How to choose the correct Load Cell and compatible instrument for your load or force measurement application?
Our application sales engineers do this day in and out, with years of experience so please don’t hesitate to give us a call to help you though this process, that’s what we are here for. But it all comes down to your budget, your application, what stage your application is in, and how quickly you need your load cell system.
Let me start with a few easy applications and I will follow it by a layout of things you should consider in your load cell selection process.
If you need to perform a quick one time test to verify a load or force on a component or to prove an application, you might choose an inexpensive load beam load cell with a precision power supply and a voltmeter. We can help.
If you’re designing a Test machine you would choose a load cell based upon the overall system accuracy. Is the measurement static or dynamic? Do you require a digital display or just an amplifier signal conditioner module for a data acquisition system?
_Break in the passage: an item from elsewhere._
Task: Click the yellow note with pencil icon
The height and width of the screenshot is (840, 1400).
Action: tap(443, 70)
We can help.
If your application is on a race car suspension system recording real time data while testing the car on an actual race track, like the Cornell racing team in one of our featured videos, you would need a load cell that could perform in a dynamic application and be able to handle extraneous loads like our MLP series load cell did. We double the normal load capacity of the load cell (which is a good rule of thumb in dynamic loading applications) and still exceeded the accuracy they required. We supplied our TM0-1 amplifier signal conditioner module that sent high speed data to their on board data acquisition system. We also designed a custom load pin load cell to measure the torque on the drive train. In some applications going with a custom load cell makes more sense.
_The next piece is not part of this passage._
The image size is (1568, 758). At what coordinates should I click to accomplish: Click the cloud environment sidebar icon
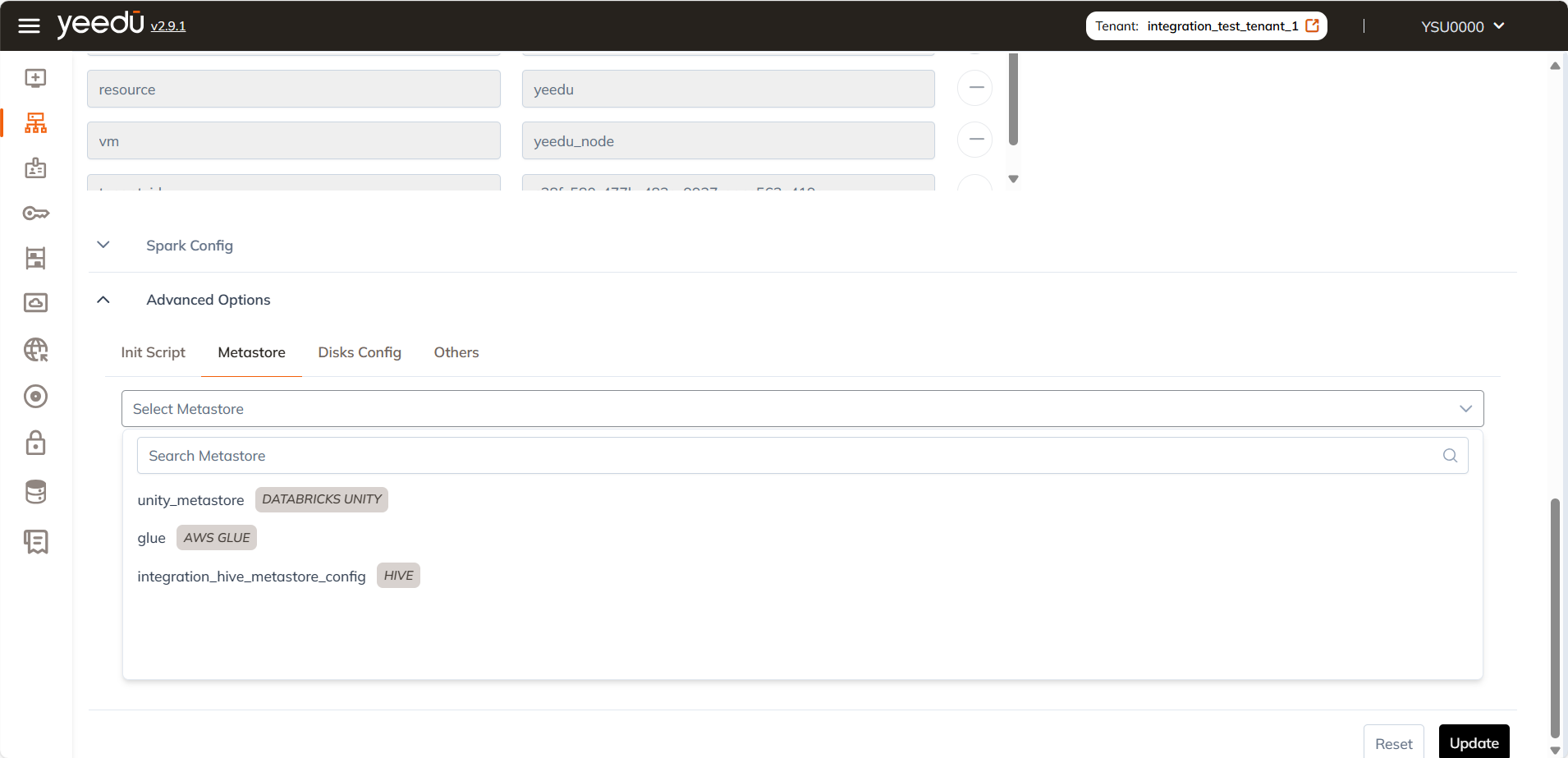pos(35,303)
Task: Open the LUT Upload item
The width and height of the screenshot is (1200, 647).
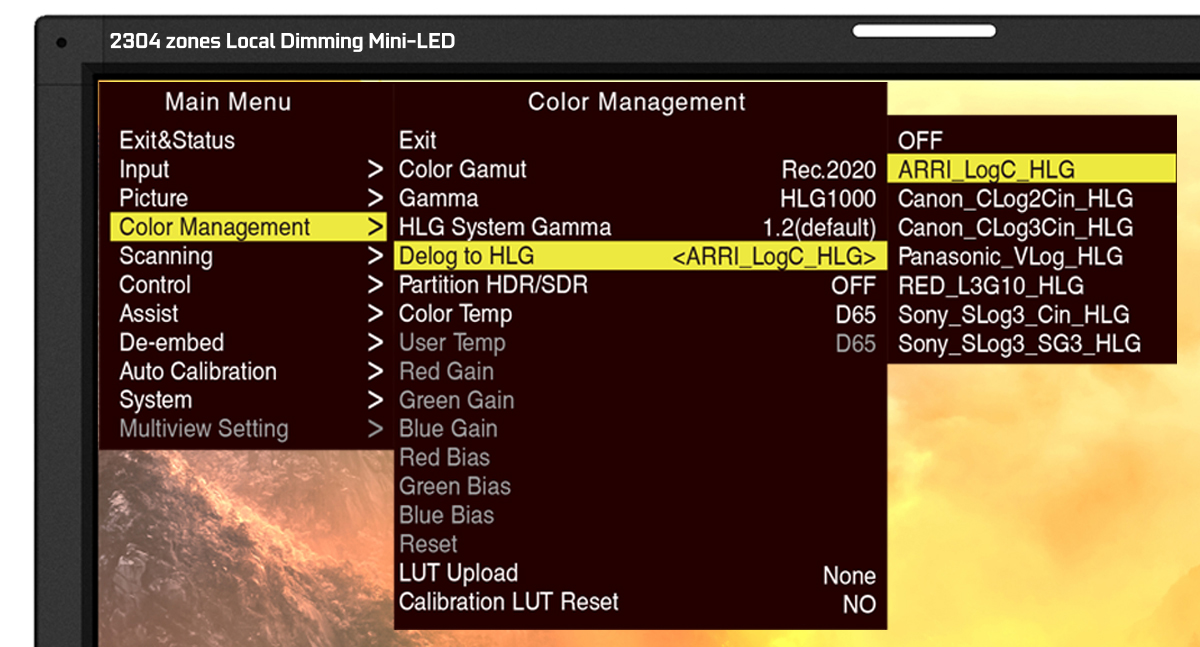Action: [638, 574]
National Geographic had an application on one of their super human strength episodes where they needed to measure the force of a strong man pulling a Semi tractor trailer (featured in our video gallery) that they were filming the next day. We choose the HSW-20k load cell with the smart plug and play option (also known as our Cal-Teds option) because of the accuracy and the ease of placing it in the application. We supplied our smart plug and play DPM-3 load cell meter with an analog output option that sent real time data to their data acquisition system that they were pushing in a cart alongside of the test. Having the Cal-Teds option on the load cell allowed the load cell and the smart plug and play DPM-3 meter to automatically perform a system calibration by just plugging them together (meter reads the EPPROM chip in the Cal-Teds option that populates an IEEE 1451.4 template 33 calibrating the system instantly). We generally don’t recommend pushing a cart alongside of a test, but this was already taking place for other equipment. This was a very inexpensive load cell system that allowed them to film the next day as planned.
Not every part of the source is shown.